* WORK TO BE COMPLETED
Below are records; extract exactly the lines from the one with "1246x952 pixels." through the final line, including both, but drop the pictures.

* INFORMATION SHOWN
=== Begin Enclosure ===

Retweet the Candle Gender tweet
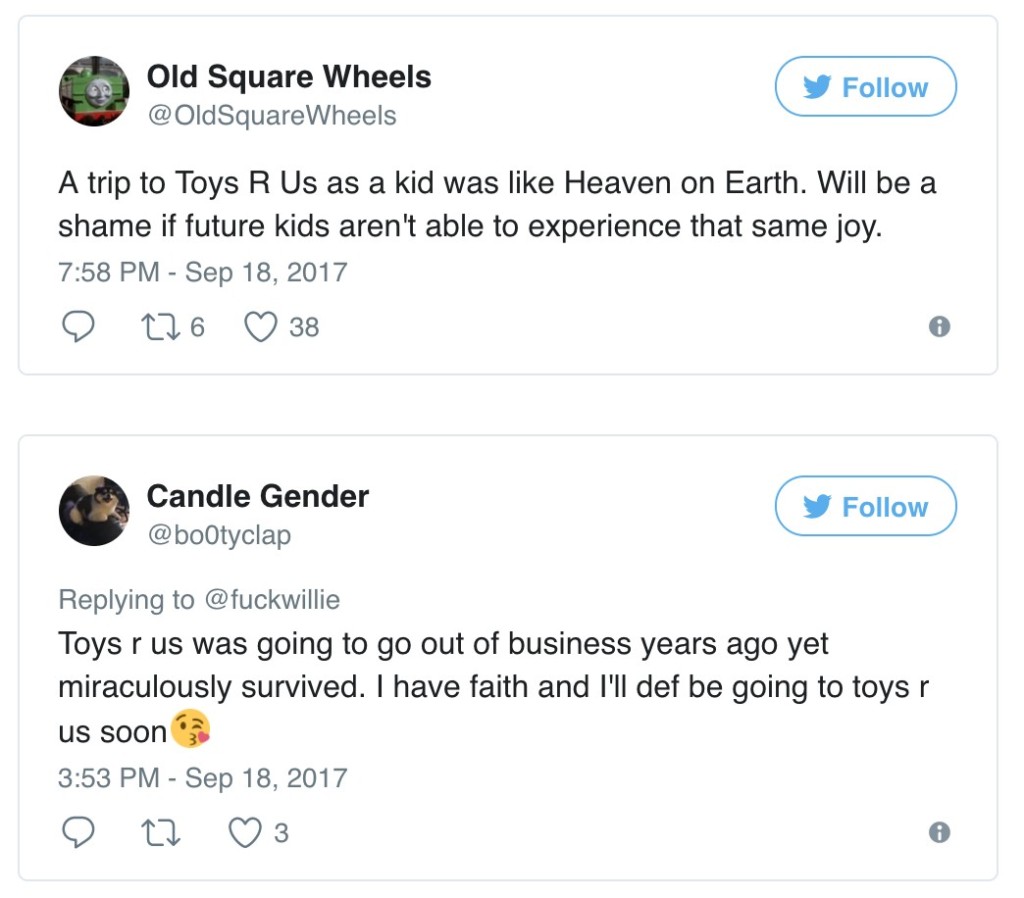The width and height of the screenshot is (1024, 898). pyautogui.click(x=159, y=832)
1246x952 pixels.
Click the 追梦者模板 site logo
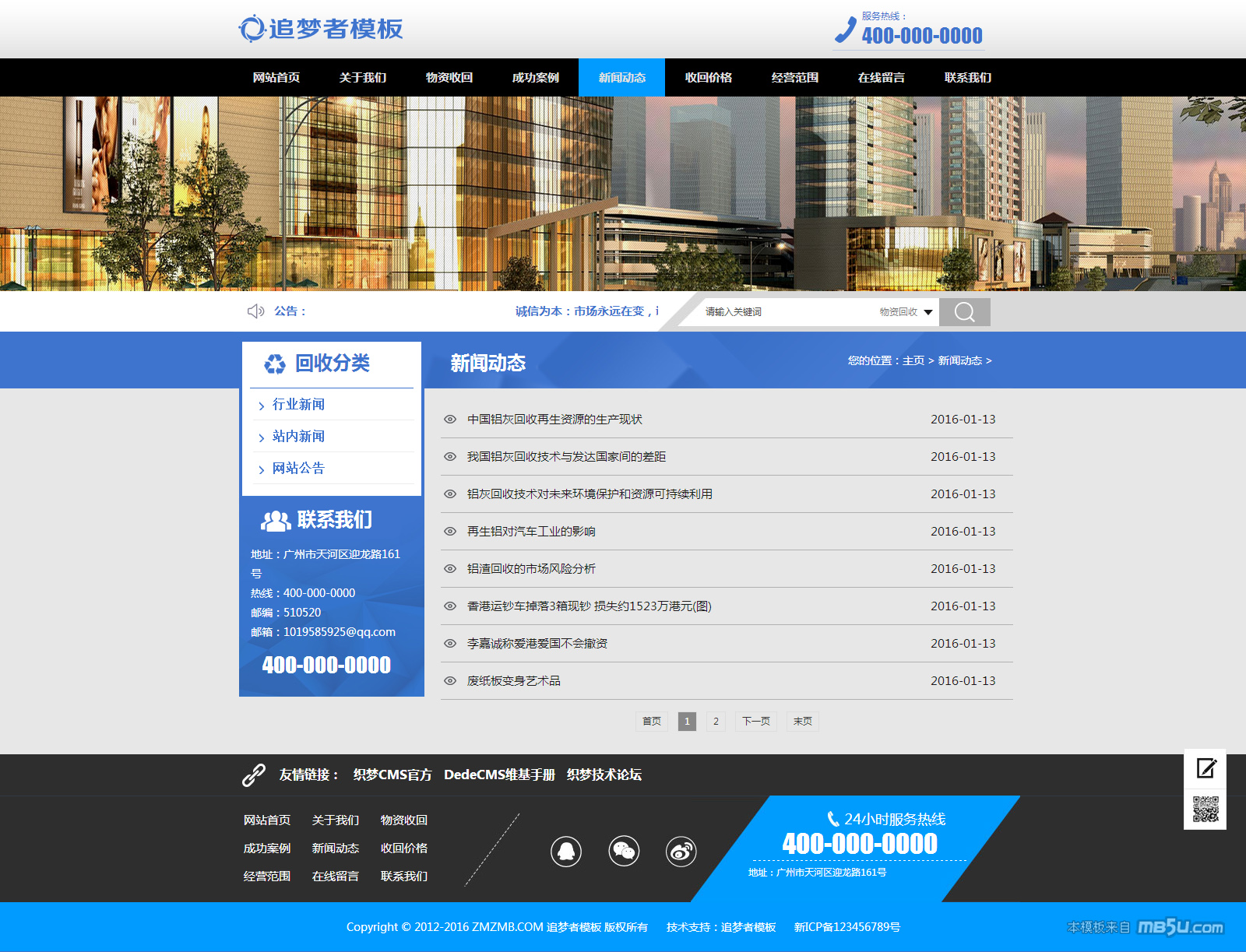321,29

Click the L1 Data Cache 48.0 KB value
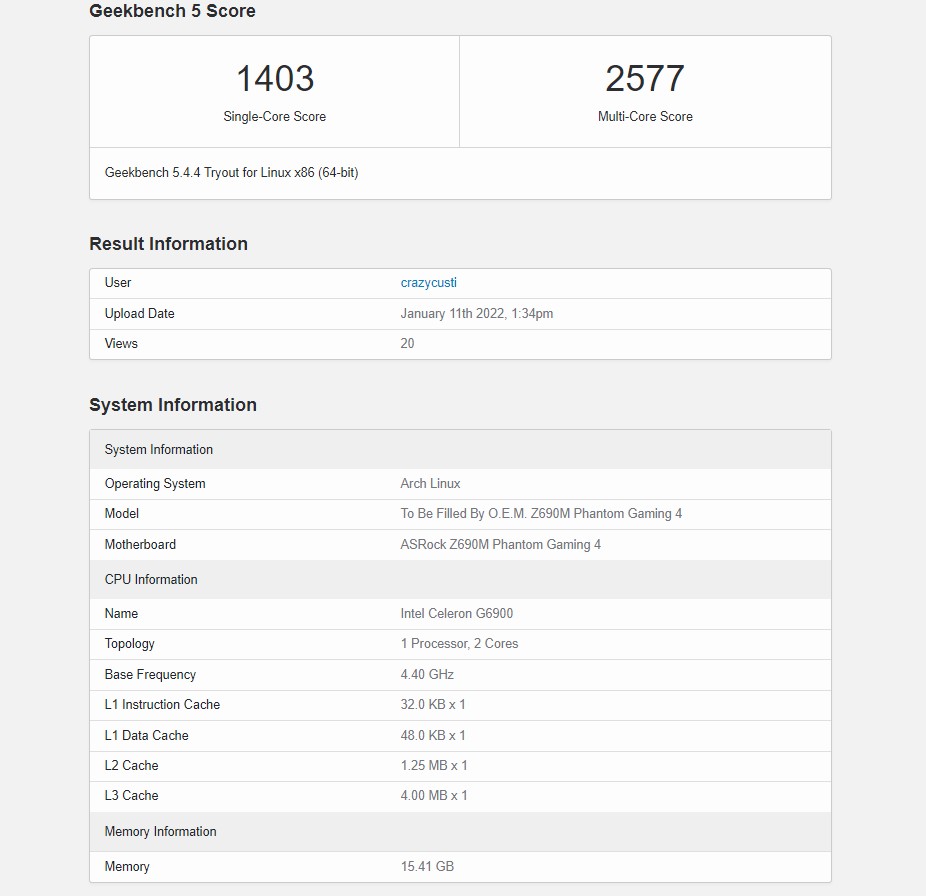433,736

=== End Enclosure ===

* RESULT FOR THIS EXERCISE
1246x952 pixels.
Click the 追梦者模板 site logo
321,29

Click the L1 Data Cache 48.0 KB value
433,736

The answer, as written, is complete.